No. You can simply delete (or rename) the final Vespucci schema you built. For example, rename atlas_mm9_default
to atlas_mm9_default_max_edge_500
using the PostgreSQL Studio interface:
Then, you can set up the new database with the command:
~/Repositories/vespucci/vespucci/vespucci/atlas/pipeline/scripts/set_up_database.sh -g mm9 -c default --final
(Make sure to use the same genome and suffix specifier you used with the original build.) From there, you can reset the allowed edge and density multiplier with the set_density
command, and then rebuild the final database all in one go:
~/Repositories/vespucci/vespucci/vespucci/atlas/pipeline/scripts/transcripts_from_tags.sh -g mm9 -c default --set_density --stitch_processes=1 --draw_edges --score --max_edge=1000 --density_multiplier=100000
Yes; once the raw tag tables have been converted to proto-transcripts, they are no longer used. We find keeping raw tag tables around can be useful for other purposes, but if you don't need them, feel free to drop them. This is easy to do using the PostgresSQL Studio interface that comes with the Amazon instance:
The first thing you might want to do is visualize the generated transcripts. You can generate Bed files for loading into the UCSC Genome Browser or similar applications with the following command:
~/Repositories/vespucci/vespucci/vespucci/atlas/pipeline/scripts/transcripts_from_tags.sh -g mm9 -c default --output_dir=/data/www/ucsc/
The two Bed files created, one for the positive strand and one for the negative strand, can either be transferred to a local server using scp
or, if you set up your Amazon instance to have port 80 open, can be accessed directly using this URL with your Amazon instance DNS substituted in:
# Sense strand:
http://ec2-11-111-11-11.compute-1.amazonaws.com/ucsc/Atlas_Transcripts_YYYY_mm_dd_0.bed
# Anti-sense strand:
http://ec2-11-111-11-11.compute-1.amazonaws.com/ucsc/Atlas_Transcripts_YYYY_mm_dd_1.bed
Once loaded into the UCSC Genome Browser, you can see where transcripts have been called:
Next, you can ask you data questions. What is the biological problem you are addressing? How can you formulate that as a SQL query over the data?
We have included many examples of queries. Here are a couple to get you started.

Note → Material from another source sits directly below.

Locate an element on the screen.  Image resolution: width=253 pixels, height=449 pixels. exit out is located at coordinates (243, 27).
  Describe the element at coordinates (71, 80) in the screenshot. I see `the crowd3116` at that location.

Get all expressed RefSeq transcripts
-- RefSeq genes with transcript details
SELECT refseq.sequence_identifier, t.*
FROM atlas_mm9_default.atlas_transcript t
JOIN atlas_mm9_default.atlas_transcript_sequence seq
ON t.id = seq.atlas_transcript_id
JOIN genome_reference_mm9.sequence_transcription_region reg
ON seq.sequence_transcription_region_id = reg.id
JOIN genome_reference_mm9.sequence_identifier refseq
ON reg.sequence_identifier_id = refseq.id
WHERE t.score >= 1
AND t.parent_id IS NULL
AND seq.major = true;
Get all transcripts with RPKM in Sample 1 versus Sample 2
-- Get log fold change between runs
SELECT log(2,rpkm(t, s1.tag_count, run1.total_tags)/rpkm(t, s2.tag_count, run2.total_tags)) as log_fold_change,
rpkm(t, s1.tag_count, run1.total_tags) as rpkm1,
rpkm(t, s2.tag_count, run2.total_tags) as rpkm2
FROM atlas_mm9_default.atlas_transcript t
JOIN atlas_mm9_default.atlas_transcript_source s1
ON t.id = s1.atlas_transcript_id
JOIN genome_reference_mm9.sequencing_run run1
ON s1.sequencing_run_id = run1.id
AND run1.source_table = 'groseq"."tag_wt_notx_12h_1'
JOIN atlas_mm9_default.atlas_transcript_source s2
ON t.id = s2.atlas_transcript_id
JOIN genome_reference_mm9.sequencing_run run2
ON s2.sequencing_run_id = run2.id
AND run2.source_table = 'groseq"."tag_wt_notx_12h_2'
WHERE t.score >= 1
AND t.parent_id IS NULL;
Note that you can view the loaded sequencing runs in the table genome_reference_mm9.sequencing_run
(or the equivalent for the genome in question), as seen in the screenshot below.
With the result sets from your query of interest, you can do anything you want-- export to other tools; collect gene lists for further research; view regions of interest in the browser; correlate with other data sets to find enhancers and eRNA; and so on.